The bullying letter from Mercury Energy reduced my vocabulary to a single expletive. Bastards! Every time I caught sight of it, all I could splutter was the B word. After a 36-year relationship, how could they spit me out so casually? "As your account is now in arrears, under clause 11.13 of our Mercury Energy Residential Terms and Conditions, we will exercise our right to move you to our Glo-Bug prepaid service 30 days after the date of this letter ..."
Fair enough, I'd missed paying my July account by a few days. And no doubt over the many years I've been a customer of Mercury and its power board predecessor, the other odd bill has disappeared under the kitchen table midden where such things are stored. On such occasions, I quickly caught up, missed out on the prompt-payment discount and nothing was ever said.
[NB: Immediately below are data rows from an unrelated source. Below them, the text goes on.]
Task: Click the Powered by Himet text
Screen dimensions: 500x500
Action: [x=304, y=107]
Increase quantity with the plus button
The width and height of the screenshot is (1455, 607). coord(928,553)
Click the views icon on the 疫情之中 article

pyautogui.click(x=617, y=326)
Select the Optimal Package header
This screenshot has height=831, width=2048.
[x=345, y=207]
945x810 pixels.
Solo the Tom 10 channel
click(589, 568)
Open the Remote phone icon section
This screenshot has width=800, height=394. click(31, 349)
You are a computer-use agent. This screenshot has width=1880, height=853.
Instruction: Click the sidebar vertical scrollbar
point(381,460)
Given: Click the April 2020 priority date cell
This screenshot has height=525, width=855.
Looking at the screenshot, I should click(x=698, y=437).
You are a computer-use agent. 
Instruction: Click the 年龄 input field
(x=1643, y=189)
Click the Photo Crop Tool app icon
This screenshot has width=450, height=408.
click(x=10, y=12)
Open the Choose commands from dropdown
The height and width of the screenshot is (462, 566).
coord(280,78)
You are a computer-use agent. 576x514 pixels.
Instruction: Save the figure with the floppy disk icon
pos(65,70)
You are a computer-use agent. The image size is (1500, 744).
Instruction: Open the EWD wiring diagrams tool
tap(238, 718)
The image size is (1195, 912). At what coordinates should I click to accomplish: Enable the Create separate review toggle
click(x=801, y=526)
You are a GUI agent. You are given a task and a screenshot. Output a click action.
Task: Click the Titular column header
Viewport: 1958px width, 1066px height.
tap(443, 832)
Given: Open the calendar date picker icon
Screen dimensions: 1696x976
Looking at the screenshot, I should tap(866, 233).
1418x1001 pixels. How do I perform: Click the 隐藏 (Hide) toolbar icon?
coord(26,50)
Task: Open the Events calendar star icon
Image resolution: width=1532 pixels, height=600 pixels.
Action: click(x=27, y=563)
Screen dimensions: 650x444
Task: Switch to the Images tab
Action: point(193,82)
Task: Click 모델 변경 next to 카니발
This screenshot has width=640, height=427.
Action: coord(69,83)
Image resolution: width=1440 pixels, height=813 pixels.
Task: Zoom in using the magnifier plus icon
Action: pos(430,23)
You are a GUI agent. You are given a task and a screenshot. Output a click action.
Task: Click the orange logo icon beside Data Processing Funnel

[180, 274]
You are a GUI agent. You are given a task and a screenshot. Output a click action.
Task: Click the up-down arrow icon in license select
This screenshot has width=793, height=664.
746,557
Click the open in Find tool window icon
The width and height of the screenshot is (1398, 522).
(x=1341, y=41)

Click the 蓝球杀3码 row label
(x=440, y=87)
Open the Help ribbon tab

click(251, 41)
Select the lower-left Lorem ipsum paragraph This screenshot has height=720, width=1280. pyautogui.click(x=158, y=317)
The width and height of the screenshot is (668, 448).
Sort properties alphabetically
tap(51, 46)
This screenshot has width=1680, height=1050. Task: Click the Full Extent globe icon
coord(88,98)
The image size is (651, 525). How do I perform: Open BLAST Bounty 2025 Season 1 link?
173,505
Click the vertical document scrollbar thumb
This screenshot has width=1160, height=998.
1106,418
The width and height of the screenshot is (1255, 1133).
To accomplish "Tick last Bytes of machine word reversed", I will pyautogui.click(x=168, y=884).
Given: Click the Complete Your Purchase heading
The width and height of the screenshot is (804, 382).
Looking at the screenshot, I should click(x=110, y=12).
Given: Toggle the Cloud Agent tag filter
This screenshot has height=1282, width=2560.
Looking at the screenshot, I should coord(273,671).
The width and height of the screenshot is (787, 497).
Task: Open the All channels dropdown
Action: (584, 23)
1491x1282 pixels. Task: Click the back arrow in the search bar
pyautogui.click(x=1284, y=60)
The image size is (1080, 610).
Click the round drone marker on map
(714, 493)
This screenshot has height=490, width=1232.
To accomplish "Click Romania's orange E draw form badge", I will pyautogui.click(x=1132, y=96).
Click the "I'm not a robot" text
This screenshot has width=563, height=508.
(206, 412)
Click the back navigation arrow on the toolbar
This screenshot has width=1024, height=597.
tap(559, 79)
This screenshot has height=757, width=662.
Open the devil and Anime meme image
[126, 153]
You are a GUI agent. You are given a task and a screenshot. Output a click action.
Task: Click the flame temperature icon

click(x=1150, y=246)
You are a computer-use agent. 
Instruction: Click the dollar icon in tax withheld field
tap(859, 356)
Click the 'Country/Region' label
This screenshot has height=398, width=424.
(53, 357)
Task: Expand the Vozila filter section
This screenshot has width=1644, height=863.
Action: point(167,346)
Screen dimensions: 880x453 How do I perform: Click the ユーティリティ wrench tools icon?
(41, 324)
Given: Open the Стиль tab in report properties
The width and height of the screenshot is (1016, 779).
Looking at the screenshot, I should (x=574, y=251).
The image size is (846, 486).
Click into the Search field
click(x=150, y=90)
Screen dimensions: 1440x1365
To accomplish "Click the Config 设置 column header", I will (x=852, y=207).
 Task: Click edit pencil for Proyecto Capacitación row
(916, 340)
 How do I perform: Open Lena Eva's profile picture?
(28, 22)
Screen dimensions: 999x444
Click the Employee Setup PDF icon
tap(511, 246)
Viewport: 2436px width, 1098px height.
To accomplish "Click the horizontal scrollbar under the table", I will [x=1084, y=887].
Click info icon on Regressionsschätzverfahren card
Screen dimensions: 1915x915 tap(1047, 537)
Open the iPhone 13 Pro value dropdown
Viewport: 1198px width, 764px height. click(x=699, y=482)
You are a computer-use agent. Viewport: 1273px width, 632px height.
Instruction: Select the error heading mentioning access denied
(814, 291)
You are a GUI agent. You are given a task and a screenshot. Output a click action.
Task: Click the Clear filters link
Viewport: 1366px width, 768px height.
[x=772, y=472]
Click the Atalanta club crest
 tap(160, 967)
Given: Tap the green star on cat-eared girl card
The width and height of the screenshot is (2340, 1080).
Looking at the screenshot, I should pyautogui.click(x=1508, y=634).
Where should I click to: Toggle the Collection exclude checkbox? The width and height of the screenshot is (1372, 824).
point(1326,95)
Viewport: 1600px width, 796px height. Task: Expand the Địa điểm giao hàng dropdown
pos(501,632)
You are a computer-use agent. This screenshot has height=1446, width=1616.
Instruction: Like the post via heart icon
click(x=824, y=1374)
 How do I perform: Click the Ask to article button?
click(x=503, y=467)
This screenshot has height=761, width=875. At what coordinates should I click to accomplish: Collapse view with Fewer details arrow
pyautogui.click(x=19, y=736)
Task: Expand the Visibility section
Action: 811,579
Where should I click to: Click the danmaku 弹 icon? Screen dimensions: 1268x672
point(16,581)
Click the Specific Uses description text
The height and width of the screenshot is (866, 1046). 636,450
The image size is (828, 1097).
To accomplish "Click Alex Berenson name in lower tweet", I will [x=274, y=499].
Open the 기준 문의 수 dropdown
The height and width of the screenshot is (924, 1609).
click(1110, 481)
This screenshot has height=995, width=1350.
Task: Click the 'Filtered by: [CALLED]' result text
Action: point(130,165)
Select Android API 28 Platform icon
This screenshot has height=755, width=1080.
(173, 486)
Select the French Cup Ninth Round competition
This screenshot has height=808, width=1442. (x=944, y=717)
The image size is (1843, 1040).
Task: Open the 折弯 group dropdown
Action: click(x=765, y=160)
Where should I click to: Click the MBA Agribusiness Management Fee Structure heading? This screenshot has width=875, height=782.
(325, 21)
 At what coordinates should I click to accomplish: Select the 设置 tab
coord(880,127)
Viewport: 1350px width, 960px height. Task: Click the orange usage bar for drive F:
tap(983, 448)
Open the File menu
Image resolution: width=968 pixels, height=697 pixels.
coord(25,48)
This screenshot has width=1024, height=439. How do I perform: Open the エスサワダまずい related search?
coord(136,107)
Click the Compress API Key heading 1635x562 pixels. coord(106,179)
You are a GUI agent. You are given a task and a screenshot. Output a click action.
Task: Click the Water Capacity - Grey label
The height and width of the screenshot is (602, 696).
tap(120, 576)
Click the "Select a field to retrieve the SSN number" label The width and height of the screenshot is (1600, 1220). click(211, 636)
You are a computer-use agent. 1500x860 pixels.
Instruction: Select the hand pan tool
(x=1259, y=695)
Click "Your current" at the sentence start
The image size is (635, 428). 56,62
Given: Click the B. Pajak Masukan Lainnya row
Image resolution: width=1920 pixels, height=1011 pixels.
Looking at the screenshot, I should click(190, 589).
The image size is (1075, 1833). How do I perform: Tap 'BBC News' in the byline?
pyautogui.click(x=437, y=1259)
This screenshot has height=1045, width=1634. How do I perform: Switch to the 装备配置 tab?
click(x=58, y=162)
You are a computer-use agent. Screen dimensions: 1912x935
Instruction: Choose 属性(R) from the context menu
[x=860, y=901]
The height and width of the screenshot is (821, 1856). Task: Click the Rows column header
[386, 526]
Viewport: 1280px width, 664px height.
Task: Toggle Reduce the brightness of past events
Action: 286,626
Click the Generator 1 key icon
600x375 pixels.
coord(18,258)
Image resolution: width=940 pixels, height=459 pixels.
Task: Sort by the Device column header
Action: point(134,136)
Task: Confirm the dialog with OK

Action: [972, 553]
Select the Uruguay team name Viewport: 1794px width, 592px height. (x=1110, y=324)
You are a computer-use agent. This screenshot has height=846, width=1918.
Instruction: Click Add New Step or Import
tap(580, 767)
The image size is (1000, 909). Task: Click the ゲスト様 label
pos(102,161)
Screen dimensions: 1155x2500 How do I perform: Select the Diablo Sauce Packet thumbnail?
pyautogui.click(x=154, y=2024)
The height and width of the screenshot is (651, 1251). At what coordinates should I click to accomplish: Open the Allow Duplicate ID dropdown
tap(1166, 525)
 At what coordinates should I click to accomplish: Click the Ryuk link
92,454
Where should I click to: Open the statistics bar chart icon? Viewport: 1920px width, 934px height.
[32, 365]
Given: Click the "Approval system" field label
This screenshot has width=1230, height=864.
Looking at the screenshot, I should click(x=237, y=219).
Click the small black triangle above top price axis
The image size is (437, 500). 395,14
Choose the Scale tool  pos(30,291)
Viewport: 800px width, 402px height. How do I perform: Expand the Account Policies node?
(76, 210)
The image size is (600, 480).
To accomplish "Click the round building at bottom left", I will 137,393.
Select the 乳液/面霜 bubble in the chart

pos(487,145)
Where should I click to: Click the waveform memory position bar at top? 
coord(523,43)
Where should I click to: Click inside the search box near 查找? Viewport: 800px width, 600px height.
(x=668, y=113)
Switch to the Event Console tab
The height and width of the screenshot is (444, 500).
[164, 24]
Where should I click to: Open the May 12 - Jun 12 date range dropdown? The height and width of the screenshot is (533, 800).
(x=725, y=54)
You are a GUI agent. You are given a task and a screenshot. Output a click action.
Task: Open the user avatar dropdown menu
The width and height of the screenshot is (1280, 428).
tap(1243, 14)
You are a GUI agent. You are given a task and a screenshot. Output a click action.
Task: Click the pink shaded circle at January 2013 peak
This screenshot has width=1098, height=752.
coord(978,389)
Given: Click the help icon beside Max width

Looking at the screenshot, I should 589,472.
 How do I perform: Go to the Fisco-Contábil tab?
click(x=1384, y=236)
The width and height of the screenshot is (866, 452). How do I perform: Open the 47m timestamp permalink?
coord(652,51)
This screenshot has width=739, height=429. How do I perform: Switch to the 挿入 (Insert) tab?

I certainly was never treated as a recidivist debtor.
Mercury doesn't even have the couth or the guts to put a name to its threat. No name, just a sign-off in fake handwriting from "Customer Payment Solutions Team".
Their solution seems obvious. The old malingerer's been on our books so long he must be on the pension and is likely to be an on-going burden. Let's make him so unwelcome that he gets the message and walks.
The only consolation was to discover I'm not the only target. Herald stories this week reveal the "Solutions Team" has been pumping these letters out as fast as it can as part of a new sales drive for the Glo-Bug.